This is a list of evaluation criteria that have been applied by the authors of censorship circumvention systems and papers.
Many of these criteria deal with a specific threat model; not all of them are appropriate for every circumvention system. No one evaluation applied more than a fraction of the criteria. We tried to be comprehensive in our survey, and do not necessarily think that every criterion we found is good or necessary.
Questions? Contact the authors of the survey:
Revised 2018-06-25.
Assesses the system's resilience to unexpected blocking events and new kinds of blocking.
The amount of time it takes some programmer to create a new adaptation of the protocol.

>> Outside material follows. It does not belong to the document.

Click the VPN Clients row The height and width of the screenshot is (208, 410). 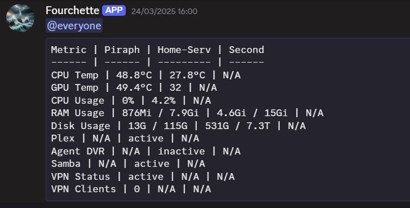click(x=131, y=189)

This criterion considers the availability of the infrastructure used by an approach for users and the feasibility of deployment.
Examines the diversity of proxies in terms of geographic location.
Can deploy the circumvention approach without needing the help of third-parties, such as friendly ISPs.
The number of proxies usable with the tool.
Some tools rely on finding servers with a specific property at large in the Internet. For example, servers that accept user-posted content, or servers with specific network protocol quirks. This criterion means that the study measured how common such servers really are.
Measures or estimates the rate at which new proxies appear and old proxies go away.
Examines how long a decoy host is available to carry on a conversation.
Assesses an approach's client program efficiency in terms of CPU and memory usage.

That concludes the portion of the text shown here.